Zbiór esejów Rolfa Blomberga - szwedzkiego podróżnika, przyrodnika i filmowca. Książka stanowi zbiór esejów poświęconych wyprawom tropem dzikich i bezwzględnych Indian Auca, spotań z łowcami głów - indianami Jibarro, opowieści o dzikich zwierzętach Ameryki Południowej, Galapagoa, ale i wężach Borneo. Czyta się szybko. Ciekawa książka z czasów kiedy panowały nieco inne normy obyczajowe - widać jednak postęowość autora, troskę o przyszłośc indiańskich plemion i zagrożonych gatunków. Przeczytałem ją nieco przypadkowo, ale nie żałuję.


Review of "Moonseed" by Stephen Baxter

Not as breathtaking as Titan by the same author, but interesting nevertheless. Humanity brings doom upon itself by bringing a nano-technological gray goo from the Moon that slowly devours the Earth. This is a sad story where there is a very little hope. The first part is especially poignant - destruction of Edinburgh, misery and human stupidity. The interesting thing in Baxter's books is that his characters are full of flaws - not really typical heroes of SF but very much humans troubled by issues. The book is full of technical details regarding space exploration and geology. Large info-dumps are perhaps a nuisance to some but I enjoy them and Baxter certainly makes the subject interesting.
Some issues I had with the book: one particular character behaves in a very unbelievable way - I am taking about a teenager rascal turn into Space Religion Guru, secondly I feel that whole shtick in the end with main character convincing US to give him a nuke, no question asked - that rises some doubts - I understand that it was necessary for a big surprise in the end but still.
In the end - not my favorite Hard SF but certainly memorable. I think I will further my interest into Mr. Baxter's works.

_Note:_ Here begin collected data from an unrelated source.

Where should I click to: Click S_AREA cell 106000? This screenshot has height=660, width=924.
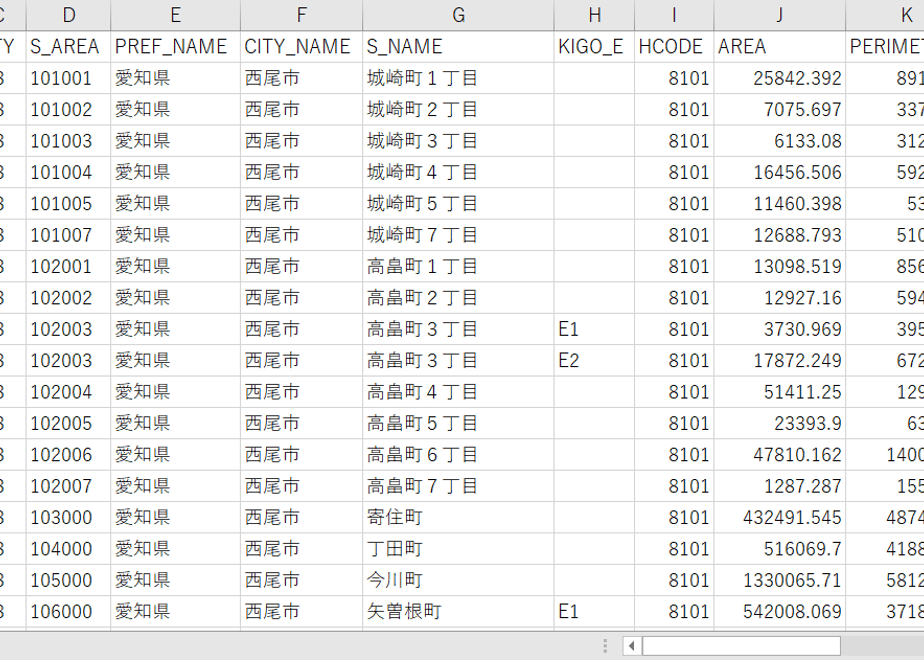[x=68, y=612]

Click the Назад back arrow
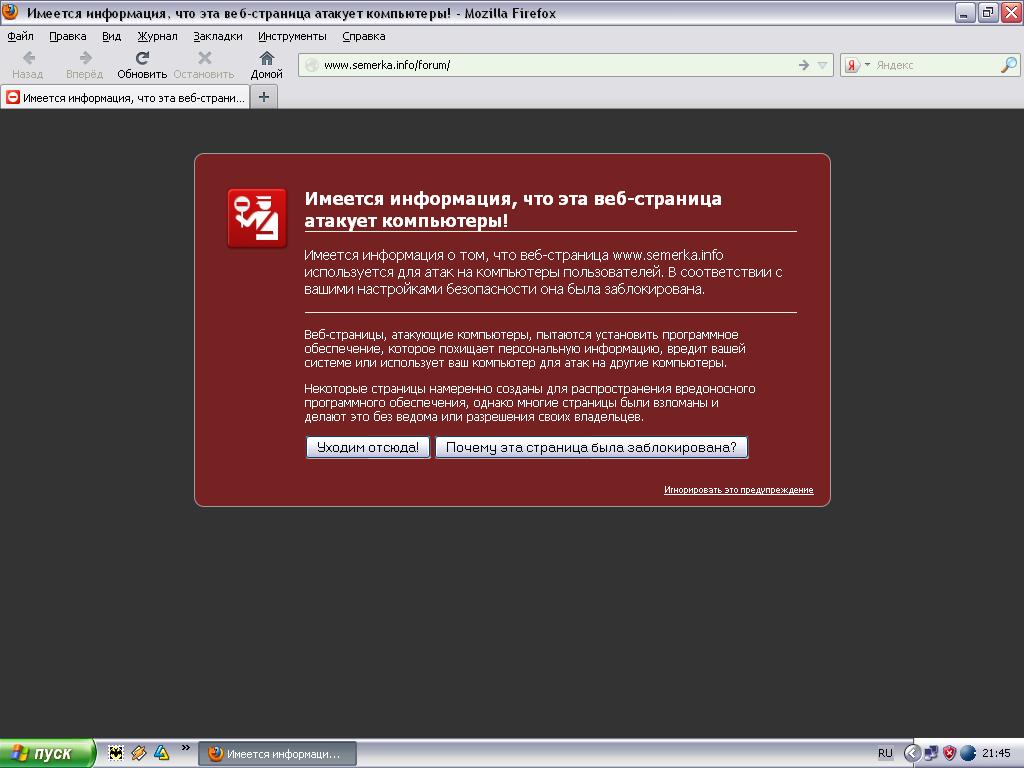[x=28, y=59]
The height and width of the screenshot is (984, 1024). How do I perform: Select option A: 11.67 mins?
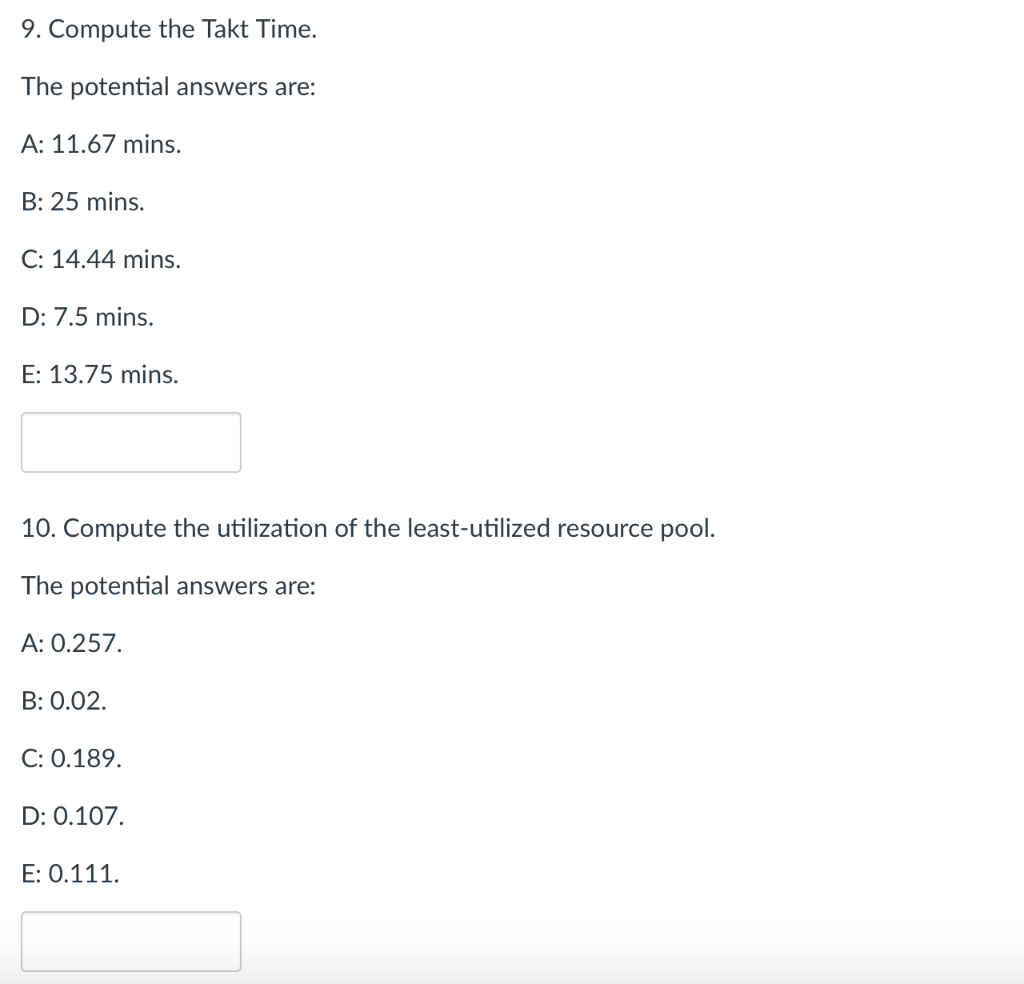coord(101,144)
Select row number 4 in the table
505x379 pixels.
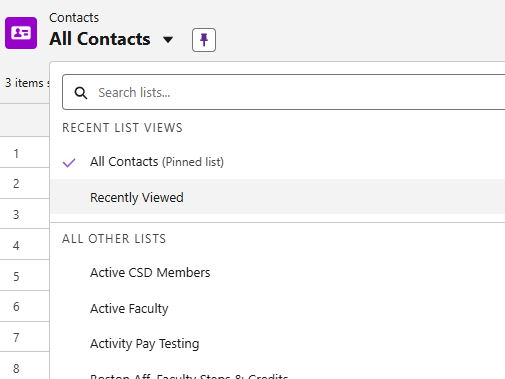click(x=16, y=246)
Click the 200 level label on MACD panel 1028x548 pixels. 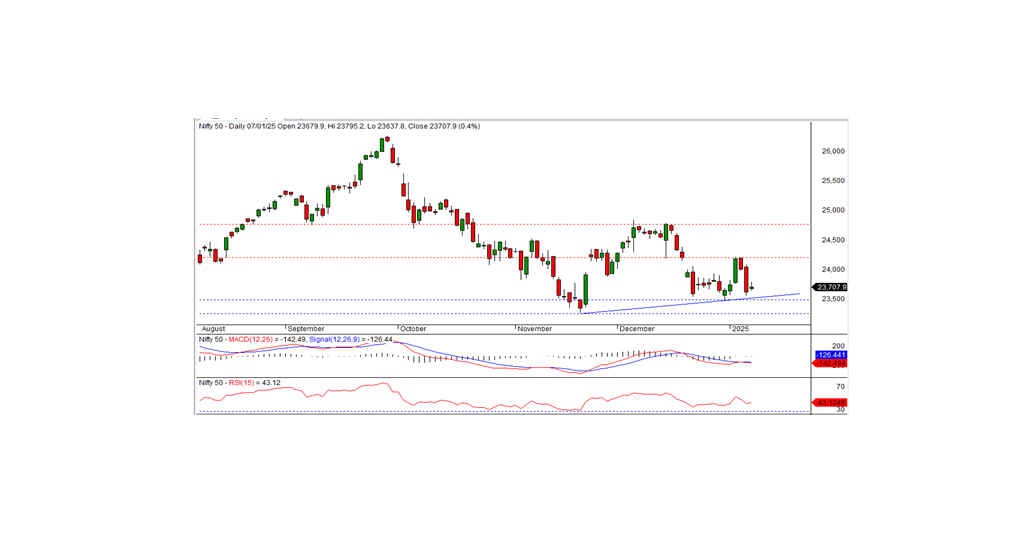[828, 345]
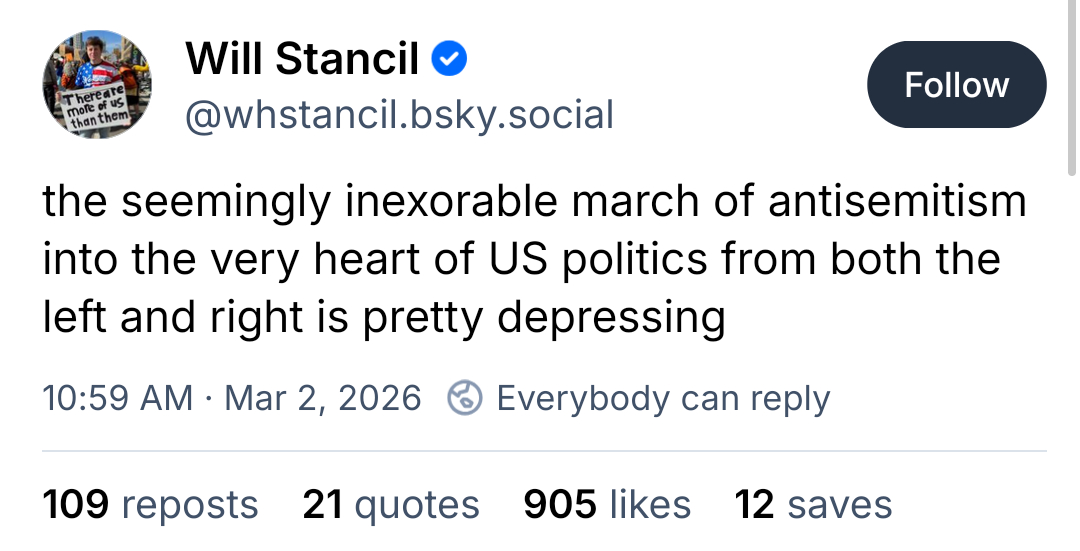Click the 12 saves count
Image resolution: width=1080 pixels, height=551 pixels.
pos(813,504)
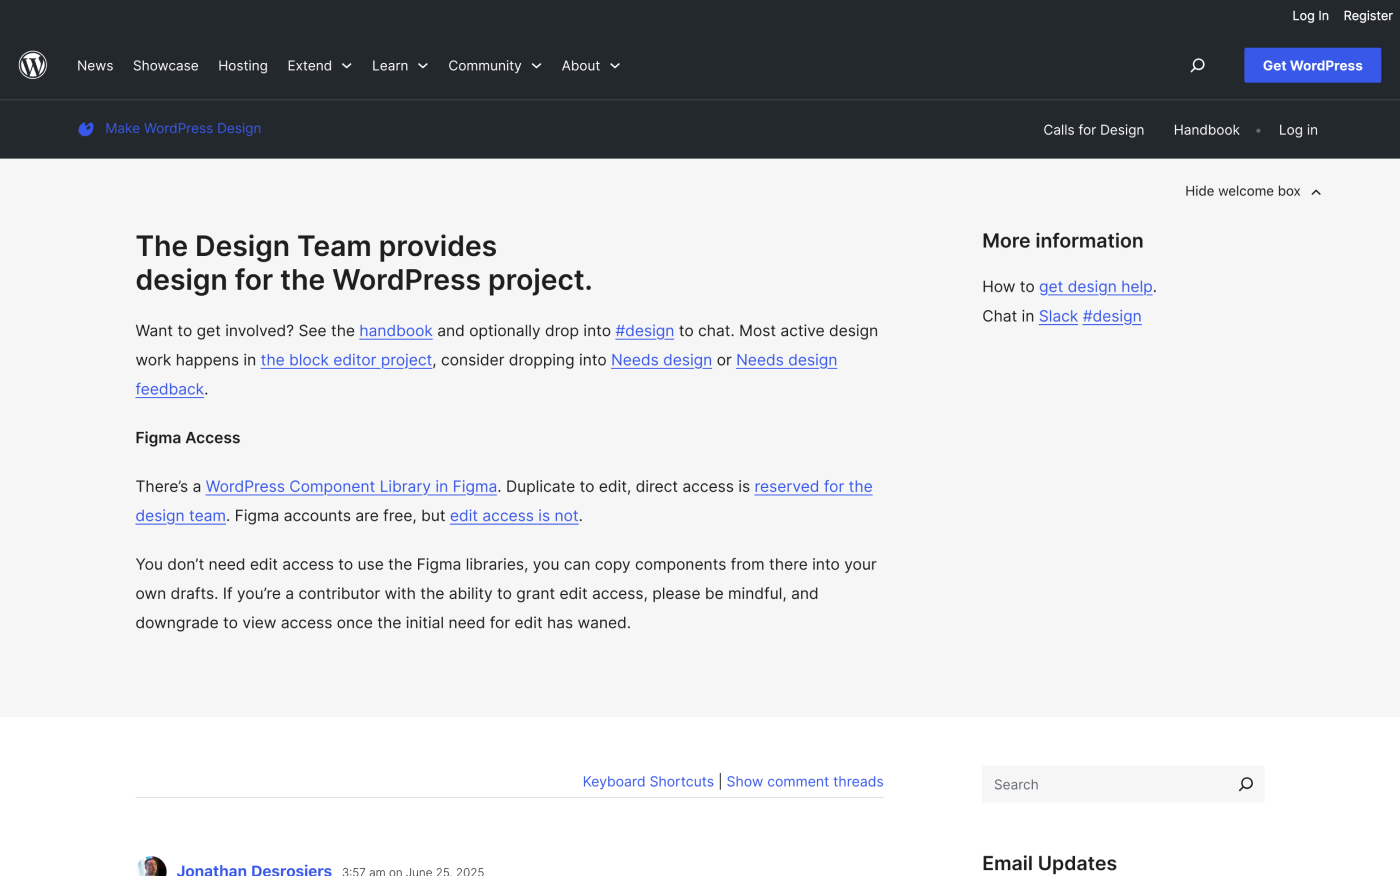Show comment threads toggle link

pos(804,781)
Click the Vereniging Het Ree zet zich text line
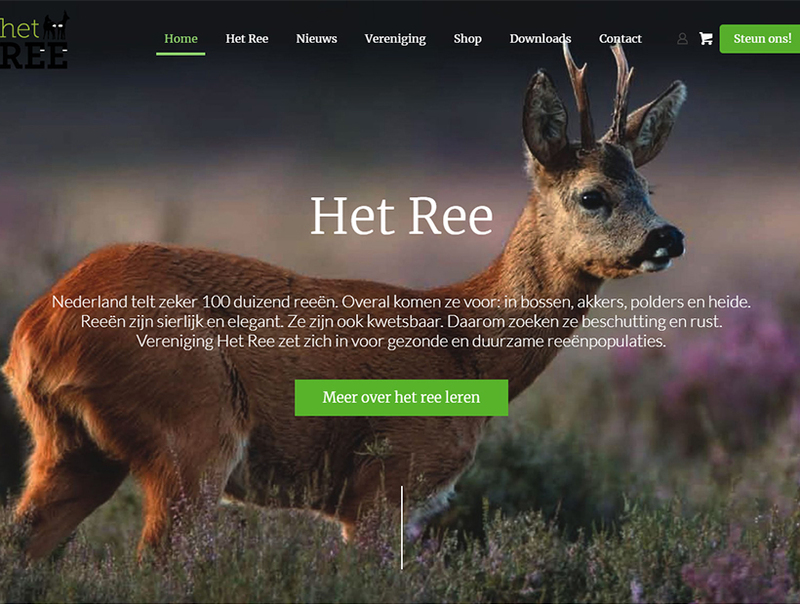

Beneath sands of Egypt by Donald P. Ryan

This book landed in my lap due to interview with the author that I listened to in Groks Science Podcast. I found it interesting and since I want to widen my education and learn something that I can use in GMing roleplaying games (notably Trail of Cthulhu) - I decided to give it a shot. It is a short book dealing with the subject in a rather dry but entertaining manner. I like the fact that it mixes description of history of archeology, descriptions of working procedure and such matters with personal observations on academic world, Egypt and life of scientist in this rather small and competitive field. Although it is not something that will teach you a great deal about Egyptology or history - it will definitely pique your interest in this subject - so much more interesting that clichés from Indiana Jones movies.

The Chronicles of Amber

I have read tomes 1-5 so far. I have mixed feeling toward this book. As it happens I was reading it during first two months of being a father - so I could not put so much attention to the reading experience as I would like. The story is gripping from the start but descriptions of journeys through the shadow worlds are somewhat tiring. On the positive side the five tomes of Corwin story describe a magnificent intrigue which is resolved by the end of the fifth tome. I think, I should probably read it again - my rating is given from the point of view of chronically under slept guy. I have a lot of respect toward Roger Zelazny - and this book is worth reading. Nevertheless I will postpone reading story of Merlin until I have more time.